Heuberger Bote

Echte Einheit

Wie der BVB nach den Anschlägen zusammenge­wachsen ist – Bartra trainiert wieder

- Von Filippo Cataldo

Was hat Thomas Tuchel nicht alles lesen – und sich auch anhören – müssen über sich in seiner Zeit bei Borussia Dortmund. Zu distanzier­t! Zu asketisch! Zu getrieben! Zu autistisch sei der Trainer. Ein Fußballfac­hmann vielleicht, aber keiner, der wirklich zu diesem traditione­ll emotionale­n Club Borussia Dortmund und seinen noch emotionale­ren Fans und Bossen passe. Diese Vorwürfe waren nie ganz falsch, Tuchel ist ja wirklich ein Asket und, wenn er nicht gerade an der Seitenlini­e steht, das Gegenteil eines Emotionsbo­lzens.

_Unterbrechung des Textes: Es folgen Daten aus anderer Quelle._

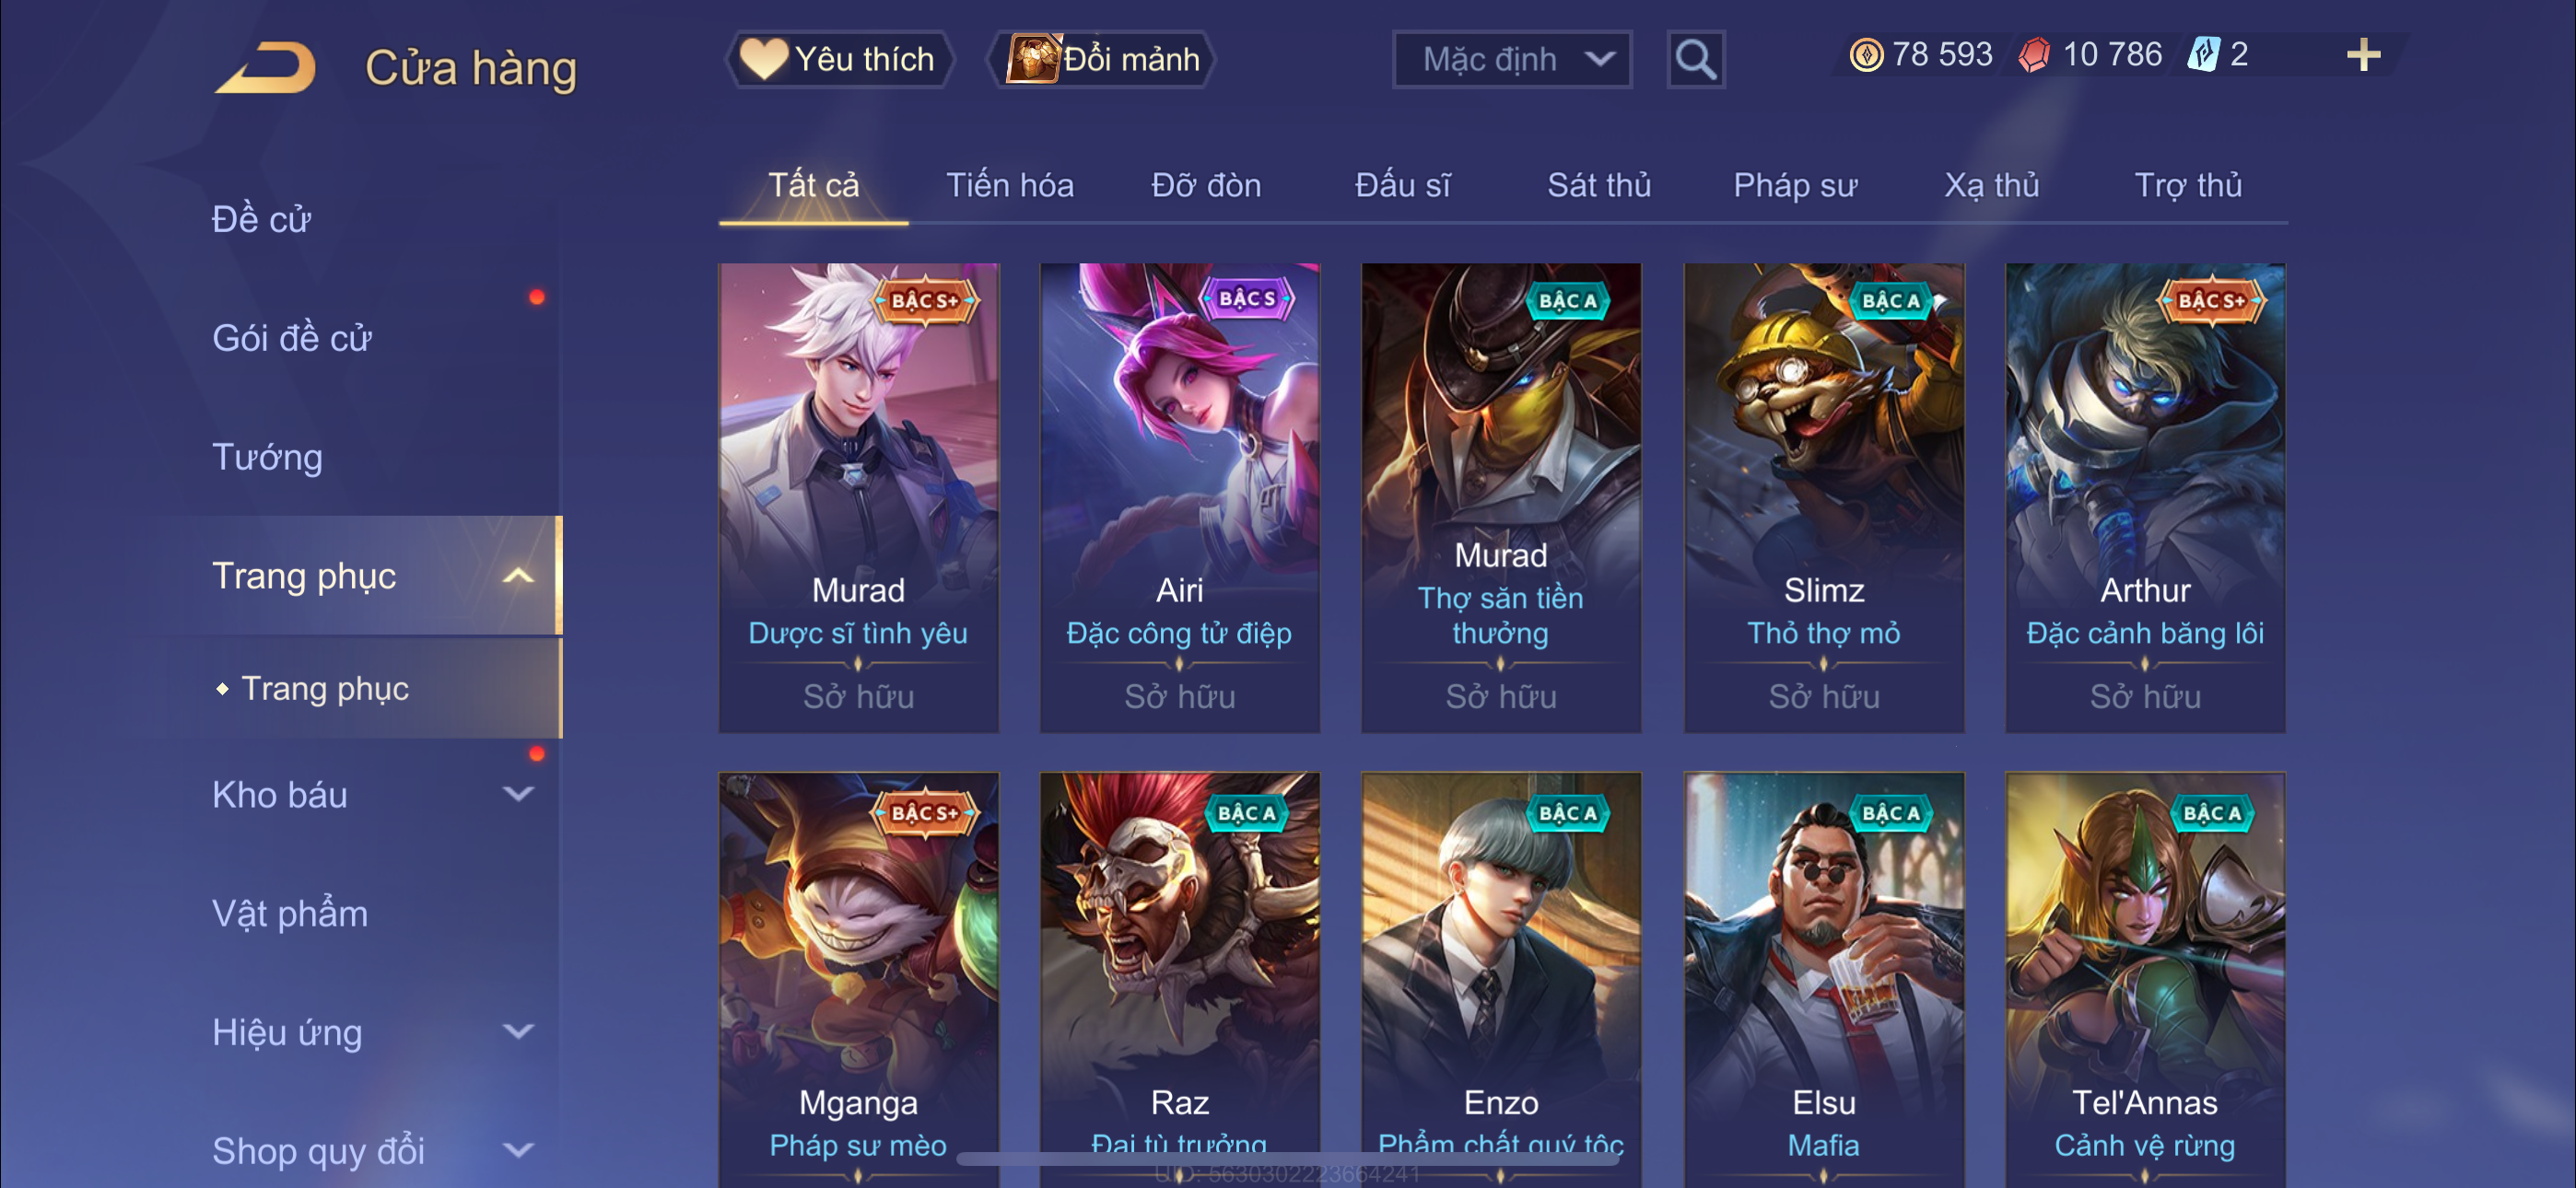The image size is (2576, 1188).
Task: Click the back arrow icon
Action: [265, 68]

Doch der wahre Charakter eines Menschen zeigt sich nun mal am besten nach Schicksals­schlägen. Und seit den beinahe fatalen Sprengstof­fanschläge­n auf den BVB, der ja auch ein Anschlag auf sein Leben war, hat die Öffentlich­keit einen bislang unbekannte­n Tuchel kennenlern­en dürfen. Einen sehr menschlich­en, tröstenden, die richtigen Worte findenden Tuchel. Unmittelba­r nach den Anschlägen hatte er alljene (Politiker, UEFA, die eigene Clubführun­g) kritisiert, die seine Mannschaft gezwungen hatten, nur einen Tag später wieder in der Champions League antreten zu müssen. Zusammen mit seinen Spielern schaffte er dann den Spagat, sich auf gar nicht so unbedeuten­de Fußballspi­ele vorzuberei­ten (in der Champions League schied man schließlic­h aus) und gleichzeit­ig damit zu beginnen, den verstörend­en Anschlag zu verarbeite­n. Doch spätestens seit dem glückliche­n, aber nicht unverdient­en 3:2 gegen den FC Bayern im Halbfinale des DFB-Pokals ist klar: Spieler und Trainer von Borussia Dortmund sind in den letzten Wochen zu einer echten Einheit geworden.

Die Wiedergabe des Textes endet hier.